LOS ANGELES — The Dodgers finally, officially retired the number 34 in honor of Fernando Valenzuela on Friday night, with the franchise icon getting his due on the field at Dodger Stadium once more.

A day before the ceremony, Valenzuela joked his speech would only be one minute. He wasn’t far off, needing only about one minute, 45 seconds to express gratitude for an honor that was a long time coming.

When asked Friday if he was nervous, Valenzuela quipped, “Can’t you hear my voice?”

“It’s very emotional,” Valenzuela said Friday before the ceremony, “I never expected this.”
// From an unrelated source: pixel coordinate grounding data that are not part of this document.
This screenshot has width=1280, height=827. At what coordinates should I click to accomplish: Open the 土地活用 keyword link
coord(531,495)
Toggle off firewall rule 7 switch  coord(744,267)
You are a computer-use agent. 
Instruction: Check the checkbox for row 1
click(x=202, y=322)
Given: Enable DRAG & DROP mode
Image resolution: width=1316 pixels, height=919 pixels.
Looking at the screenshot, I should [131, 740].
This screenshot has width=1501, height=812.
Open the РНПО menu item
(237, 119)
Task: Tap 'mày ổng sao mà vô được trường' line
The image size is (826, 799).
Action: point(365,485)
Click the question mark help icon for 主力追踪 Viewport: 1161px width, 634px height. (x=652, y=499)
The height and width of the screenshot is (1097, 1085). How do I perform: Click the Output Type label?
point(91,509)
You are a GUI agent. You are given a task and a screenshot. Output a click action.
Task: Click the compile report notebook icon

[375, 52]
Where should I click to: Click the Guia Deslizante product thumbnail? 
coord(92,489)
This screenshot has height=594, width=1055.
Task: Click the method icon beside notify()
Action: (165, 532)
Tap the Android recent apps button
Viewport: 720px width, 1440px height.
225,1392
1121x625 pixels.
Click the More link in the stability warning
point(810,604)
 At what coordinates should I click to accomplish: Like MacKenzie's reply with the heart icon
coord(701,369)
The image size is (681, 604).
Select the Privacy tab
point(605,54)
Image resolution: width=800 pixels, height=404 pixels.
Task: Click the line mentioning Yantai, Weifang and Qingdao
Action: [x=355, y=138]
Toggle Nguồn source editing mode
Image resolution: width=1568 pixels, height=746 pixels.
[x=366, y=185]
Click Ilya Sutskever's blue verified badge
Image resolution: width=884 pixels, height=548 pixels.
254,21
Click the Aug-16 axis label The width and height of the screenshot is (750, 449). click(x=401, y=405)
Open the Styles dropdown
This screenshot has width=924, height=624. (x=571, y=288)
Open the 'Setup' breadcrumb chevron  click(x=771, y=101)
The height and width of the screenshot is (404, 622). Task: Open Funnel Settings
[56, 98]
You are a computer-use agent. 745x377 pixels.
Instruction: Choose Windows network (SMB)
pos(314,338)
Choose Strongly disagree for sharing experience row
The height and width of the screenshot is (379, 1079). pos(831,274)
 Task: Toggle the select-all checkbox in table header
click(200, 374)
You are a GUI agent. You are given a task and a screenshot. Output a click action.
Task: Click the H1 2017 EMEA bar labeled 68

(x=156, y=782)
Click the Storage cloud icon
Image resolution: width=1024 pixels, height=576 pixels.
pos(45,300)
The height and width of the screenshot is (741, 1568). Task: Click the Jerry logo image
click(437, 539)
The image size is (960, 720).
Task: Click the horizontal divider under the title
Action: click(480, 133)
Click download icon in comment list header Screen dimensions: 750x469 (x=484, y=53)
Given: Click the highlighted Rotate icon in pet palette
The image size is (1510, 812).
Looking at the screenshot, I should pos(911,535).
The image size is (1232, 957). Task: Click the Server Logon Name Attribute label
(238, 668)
Dodgers radio broadcaster Charley Steiner emceed the event, and this was the introductory video played by the Dodgers to start things off.

On hand for the ceremony was Hall of Fame broadcaster Jaime Jarrín and former Dodgers catcher Mike Scioscia, who caught 59 percent of Valenzuela’s career innings. Both Jarrín and Scioscia spoke, as did Senator Alex Padilla, and Dodgers president and CEO Stan Kasten. Sandy Koufax was on the makeshift dais on the infield, as was Pepe Yniquez, Valenzuela’s radio broadcast partner, and Julio Urías.

After Valenzuela’s speech, he and his family walked down the left field line, to get a better view of his number 34 plaque getting unveiled at the base of the club level at Dodger Stadium. Orel Hershiser and Manny Mota, who were inducted into the Legends of Dodger Baseball this season, did the honors of removing the curtain on Valenzuela’s plaque.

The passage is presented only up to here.